| Reading text |
Views from other side of the table

Pension funds are losing their traditional ambivalence about securities lending, according to ‘borrowing’ institutions.

Securities lending is becoming a mainstream activity,” says Roy Zimmerhansl, director of equity finance at Nomura in London. “There is a lot less fear and loathing than 10 years ago and more people are talking about it as a sort of investment activity.” Nomura is primarily a proprietary borrower, borrowing for its own positions, although it does supply some hedge funds as well. He continues: “Although it is a very low-risk activity there are risks inherent in it. There is also reward and ways to mitigate many of the risks and I think people have finally recognised that.”

John Piccitto, a director at prime broker Merrill Lynch in London, markets all securities lending outside the US for the bank. He says the market is obviously increasing. “Our balances have grown steadily in the last six to 12 months.” As a prime brokerage Merrill Lynch services proprietary trading and hedge funds.

| Aim 1 |
In the securities lending article, what position does Roy Zimmerhansl hold at Nomura?
| Aim 2 |
Present the entries as a numbered list, from the line with "This screenshot has height=527, width=909." up to and including the line with "Action: point(174,340)", omitting blank lines.
The article above and the entries that follow are unrelated material.

| Records supplied |
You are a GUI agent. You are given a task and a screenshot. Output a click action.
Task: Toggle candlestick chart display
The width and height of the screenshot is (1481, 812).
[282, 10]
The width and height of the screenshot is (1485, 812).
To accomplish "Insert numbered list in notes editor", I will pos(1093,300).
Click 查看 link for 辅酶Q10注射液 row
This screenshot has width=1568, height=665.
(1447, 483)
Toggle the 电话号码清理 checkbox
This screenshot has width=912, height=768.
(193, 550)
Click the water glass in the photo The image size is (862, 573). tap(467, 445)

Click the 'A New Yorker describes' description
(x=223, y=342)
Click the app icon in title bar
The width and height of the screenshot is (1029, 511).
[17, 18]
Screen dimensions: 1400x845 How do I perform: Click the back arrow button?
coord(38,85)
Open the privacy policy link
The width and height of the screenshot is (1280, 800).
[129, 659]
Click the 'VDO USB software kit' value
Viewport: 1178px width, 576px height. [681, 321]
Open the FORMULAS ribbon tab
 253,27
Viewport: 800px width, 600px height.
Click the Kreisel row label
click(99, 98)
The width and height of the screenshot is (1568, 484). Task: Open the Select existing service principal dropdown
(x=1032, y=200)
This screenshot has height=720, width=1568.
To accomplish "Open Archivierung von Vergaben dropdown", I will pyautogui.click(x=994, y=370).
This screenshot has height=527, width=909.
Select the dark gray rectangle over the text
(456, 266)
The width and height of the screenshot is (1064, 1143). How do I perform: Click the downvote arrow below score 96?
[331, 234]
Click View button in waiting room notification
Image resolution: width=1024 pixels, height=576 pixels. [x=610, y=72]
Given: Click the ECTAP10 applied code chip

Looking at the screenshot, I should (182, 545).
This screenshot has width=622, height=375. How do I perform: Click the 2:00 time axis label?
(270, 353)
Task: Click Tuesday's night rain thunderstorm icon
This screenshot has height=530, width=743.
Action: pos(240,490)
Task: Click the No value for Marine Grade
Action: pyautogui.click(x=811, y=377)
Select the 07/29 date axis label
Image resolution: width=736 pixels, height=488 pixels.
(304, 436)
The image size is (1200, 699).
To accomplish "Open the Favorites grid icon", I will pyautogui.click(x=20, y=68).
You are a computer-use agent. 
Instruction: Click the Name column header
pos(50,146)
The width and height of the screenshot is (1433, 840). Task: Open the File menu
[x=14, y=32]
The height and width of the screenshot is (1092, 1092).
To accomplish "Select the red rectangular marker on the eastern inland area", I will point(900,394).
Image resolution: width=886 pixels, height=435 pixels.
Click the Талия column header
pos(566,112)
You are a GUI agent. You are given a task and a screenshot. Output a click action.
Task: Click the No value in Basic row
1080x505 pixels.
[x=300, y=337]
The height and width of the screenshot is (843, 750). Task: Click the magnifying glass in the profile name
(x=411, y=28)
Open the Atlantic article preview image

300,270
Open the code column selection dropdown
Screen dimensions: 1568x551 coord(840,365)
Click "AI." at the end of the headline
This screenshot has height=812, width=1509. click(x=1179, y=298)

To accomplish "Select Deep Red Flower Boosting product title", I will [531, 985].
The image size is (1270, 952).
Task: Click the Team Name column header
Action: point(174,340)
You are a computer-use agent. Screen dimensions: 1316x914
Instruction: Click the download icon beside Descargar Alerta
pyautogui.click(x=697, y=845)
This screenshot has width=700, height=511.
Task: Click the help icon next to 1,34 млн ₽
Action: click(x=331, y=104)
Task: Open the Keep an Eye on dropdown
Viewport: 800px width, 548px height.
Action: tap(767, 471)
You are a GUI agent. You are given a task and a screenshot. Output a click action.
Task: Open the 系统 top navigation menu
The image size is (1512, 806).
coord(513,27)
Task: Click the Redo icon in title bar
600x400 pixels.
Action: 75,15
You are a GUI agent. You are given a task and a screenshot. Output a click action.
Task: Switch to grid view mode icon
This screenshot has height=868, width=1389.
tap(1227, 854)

| Full answer 1 |
He is director of equity finance at Nomura in London.

| Full answer 2 |
1. This screenshot has height=527, width=909.
2. Select the dark gray rectangle over the text
3. (456, 266)
4. The width and height of the screenshot is (1064, 1143). How do I perform: Click the downvote arrow below score 96?
5. [331, 234]
6. Click View button in waiting room notification
7. Image resolution: width=1024 pixels, height=576 pixels. [x=610, y=72]
8. Given: Click the ECTAP10 applied code chip
9. Looking at the screenshot, I should (182, 545).
10. This screenshot has width=622, height=375. How do I perform: Click the 2:00 time axis label?
11. (270, 353)
12. Task: Click Tuesday's night rain thunderstorm icon
13. This screenshot has height=530, width=743.
14. Action: pos(240,490)
15. Task: Click the No value for Marine Grade
16. Action: pyautogui.click(x=811, y=377)
17. Select the 07/29 date axis label
18. Image resolution: width=736 pixels, height=488 pixels.
19. (304, 436)
20. The image size is (1200, 699).
21. To accomplish "Open the Favorites grid icon", I will pyautogui.click(x=20, y=68).
22. You are a computer-use agent. 
23. Instruction: Click the Name column header
24. pos(50,146)
25. The width and height of the screenshot is (1433, 840). Task: Open the File menu
26. [x=14, y=32]
27. The height and width of the screenshot is (1092, 1092).
28. To accomplish "Select the red rectangular marker on the eastern inland area", I will point(900,394).
29. Image resolution: width=886 pixels, height=435 pixels.
30. Click the Талия column header
31. pos(566,112)
32. You are a GUI agent. You are given a task and a screenshot. Output a click action.
33. Task: Click the No value in Basic row
34. 1080x505 pixels.
35. [x=300, y=337]
36. The height and width of the screenshot is (843, 750). Task: Click the magnifying glass in the profile name
37. (x=411, y=28)
38. Open the Atlantic article preview image
39. 300,270
40. Open the code column selection dropdown
41. Screen dimensions: 1568x551 coord(840,365)
42. Click "AI." at the end of the headline
43. This screenshot has height=812, width=1509. click(x=1179, y=298)
44. To accomplish "Select Deep Red Flower Boosting product title", I will [531, 985].
45. The image size is (1270, 952).
46. Task: Click the Team Name column header
47. Action: point(174,340)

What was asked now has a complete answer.